First, that's not my theory.
Second, your theory that ASOAIF gods provide magical powers is not supported by canon.
It is at best left ambiguous.
The majority of which are one-line mentions in the books for worldbuilding flavour purposes.
You said - "
one major religion in the setting that lacks any supernatural power".
Since we are discussing the religions in the setting, the fact that followers of Essosi faiths are not in the middle of main narrative is immaterial. They exist, they are important in the setting and have no magical underpinning.
Red Priests resurrecting the dead and literally casting fireball spells isn't ambiguous, and neither are what the Faceless Men do.
If Red Priests as a class could resurrect people and cast fireballs, they would rule the world by now.
If anything, Thoros (who grew up in the temple surrounded by Red Priests) is mighty surprised by his newly found ability to resurrect people. Which would not happen if Red Priests could just do these kind of things.
We have two Red Priests out of however many thousands out there who can do tricks like that, so there is no reason to presume that it's their status as Red Priests that is responsible for the magic. Granted, Mel is on a power trip and Thoros is on guilt trip, but their desire to have their every action justified by God a proof does not make.
Ditto for Faceless Men. Kindly man says so directly, for crying out loud: "...sorcerers use glamors, weaving light and shadow and desire to make illusions that trick the eye..."
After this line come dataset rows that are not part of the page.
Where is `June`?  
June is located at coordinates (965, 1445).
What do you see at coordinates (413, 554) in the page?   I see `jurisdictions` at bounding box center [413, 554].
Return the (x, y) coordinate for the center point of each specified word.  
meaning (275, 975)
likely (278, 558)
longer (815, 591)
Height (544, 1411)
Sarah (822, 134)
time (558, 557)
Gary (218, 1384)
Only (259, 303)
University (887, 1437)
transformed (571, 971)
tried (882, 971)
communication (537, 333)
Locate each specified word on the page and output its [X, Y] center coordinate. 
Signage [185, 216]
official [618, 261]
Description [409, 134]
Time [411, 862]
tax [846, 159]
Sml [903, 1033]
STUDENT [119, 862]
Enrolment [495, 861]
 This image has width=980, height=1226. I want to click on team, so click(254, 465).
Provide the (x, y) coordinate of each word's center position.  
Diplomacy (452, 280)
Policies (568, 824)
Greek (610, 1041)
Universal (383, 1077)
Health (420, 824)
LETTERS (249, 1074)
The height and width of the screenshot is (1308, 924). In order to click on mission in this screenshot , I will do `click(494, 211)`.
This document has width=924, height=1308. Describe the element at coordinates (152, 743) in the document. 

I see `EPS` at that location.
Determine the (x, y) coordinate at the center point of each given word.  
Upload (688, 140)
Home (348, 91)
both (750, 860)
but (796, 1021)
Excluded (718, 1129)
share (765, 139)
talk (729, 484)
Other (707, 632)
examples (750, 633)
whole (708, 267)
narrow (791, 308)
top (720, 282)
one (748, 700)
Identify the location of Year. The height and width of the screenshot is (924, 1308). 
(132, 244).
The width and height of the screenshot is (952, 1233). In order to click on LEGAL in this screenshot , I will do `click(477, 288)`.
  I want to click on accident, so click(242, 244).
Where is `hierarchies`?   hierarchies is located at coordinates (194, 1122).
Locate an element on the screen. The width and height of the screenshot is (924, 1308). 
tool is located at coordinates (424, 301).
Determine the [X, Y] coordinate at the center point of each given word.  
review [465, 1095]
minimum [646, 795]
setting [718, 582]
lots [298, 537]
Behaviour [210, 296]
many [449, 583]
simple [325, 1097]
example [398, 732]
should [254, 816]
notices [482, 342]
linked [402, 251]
Faceless Men learn magic that is available to skilled sorcerers, not just people following their god. Undying use glamors. It is no more divine than learning how to operate an assault rifle.
It's heavily implied that there is something supernatural and very nasty about that religion, not the least with Patchface.
It is not "heavily implied" - the connection is barely existent and is primarily a fan theory with very little basis in canon.
Debatable? They not only have magic, but it's all but stated that their afterlife about merging with nature is real.
Yes, debatable, because of millions of Old God's faithful only a small handful demonstrates an sort of magical ability. And most of those reside in a land beyond the Wall, where magic is stronger and evil fairies roam around.
So again, you attribute to the Old Gods what is by no means proven to be their doing.
To discuss the remaining ones:
Great Stallion: Foresight
Considering that that bit of foresight has failed like a wet fart, that's hardly in argument in your favor. The Stallion is not mounting the world by the virtue of being dead.
Horsemen are just as bereft of supernatural powers as the Faith.
Mother Rhoyne: Hydromancy,
The only mention of Hydromancy by MR's followers dates back hundreds if not thousands of years ago. By this metric, Faith of the Seven is magical because similarly distant reports tell of Gods roaming Andalos and pulling stars to crown Hugor. Ditto for Drowned Christ.